将放射性同位素或同位素标记的物质,注入体内或组织培养的营养液内,间隔一定时间取出被检材料,制成标本切片或整体切片,并在其上面涂以感光材料(感光乳胶或贴以照相底片),置暗处曝光,继数日或数周后,再经显影和定影处理,在放射性同位素或标记物存在的部位,溴化银被还原成微细的银粒。这样可以光镜或电镜上观察结构的同时,观察放射性同位素或其标记物质的分布、数量、排泄等代谢过程,借此可判明该物质的动态变化过程及其与功能的关系。
在生物医学研究中,常用入射同位素主要是能量低、射程短、电离作用强的β射线,有3H、14G、32P、35S、125I、45Ga等及其化合物。如将125I注入体内,可观察碘在甲状腺内的代谢情况。3H标记氨基酸或核苷注入动物体内或加入组织培养的营养液内,就能研究蛋白质或核酸在组织、细胞内的代谢过程。
(七)形态计量技术
形态计量(morphometry)或立体计量术(stereological quantiation) 是研究组织和细胞内各种有形成分的数量、体积、表面积等项的绝对和相对数值的方法。研究物体某些结构的立体数值的科学,称为体视学(stereology)。光镜结构的计量研究已积累了许多有意义的资料。近年来开始研究细胞超微结构的计量,如肝细胞中各种细胞器的数量、大小、体积、表面积等。这些数值以“量”的概念阐述了结构与功能的关系及其病理状态下发生的变化。通过组织切片或照片的平面图像的测定,可将平面的测量数据按数学原理和公式推算出立体结构参数。目前常用的精密定量仪器有:
1、显微分光光度术(microspectrophotometey)是显微镜技术和分光光度技术两者的结合,是定量的显微镜技术,可测出细胞内各种化学成分的含量。如测定DNA、RNA、蛋白质、酶、脂类和糖类等含量。
2、显微荧光光度术(microfluorometry)是利用对细胞内原有发荧光的物质,或对细胞内各种化学成分用不同荧光素标记后,进行定性、定位和定量的测量。
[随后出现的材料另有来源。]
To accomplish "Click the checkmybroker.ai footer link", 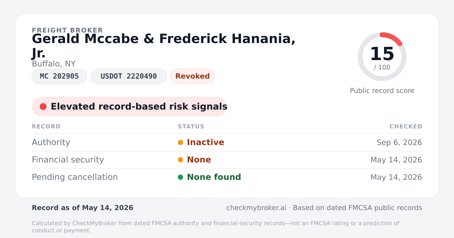I will 256,208.
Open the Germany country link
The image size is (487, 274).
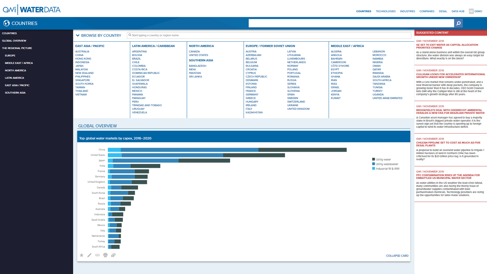(252, 95)
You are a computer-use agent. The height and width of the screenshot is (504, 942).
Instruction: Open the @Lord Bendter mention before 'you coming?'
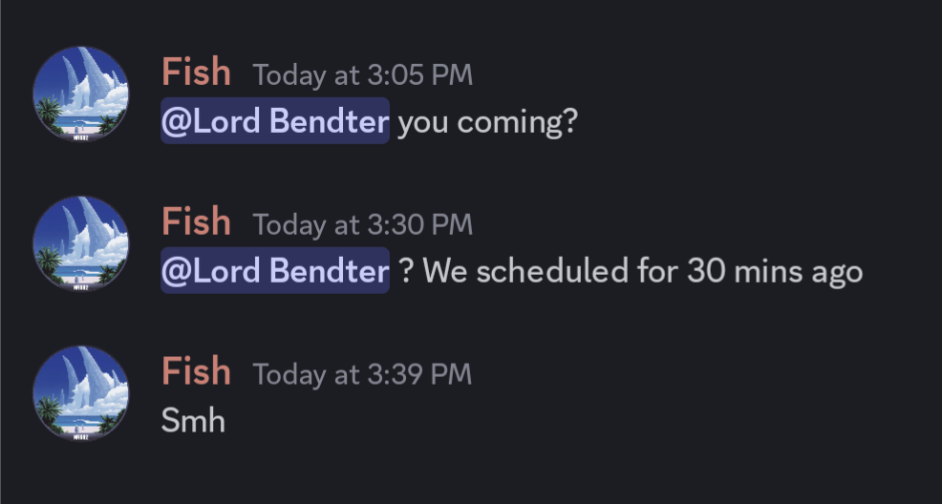275,120
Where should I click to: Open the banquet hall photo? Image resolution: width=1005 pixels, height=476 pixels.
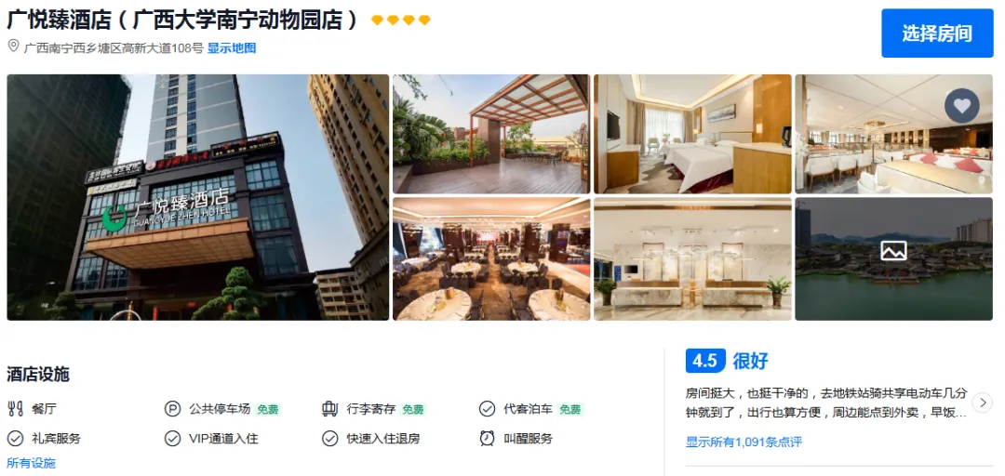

3、流式细胞光度术(flow cytometry)是一种对流体单个细胞及其他生物微粒进行快速定量分析与分选技术。同时可测量一个细胞的8个相关参数,测量的速度可高达5000个细胞/秒,分选纯度可高达99%以上,可获得细胞的大小、形态、细胞内颗粒的多少。经荧光染色可测量DNA、RNA、蛋白质、细胞膜上的受体和抗原等。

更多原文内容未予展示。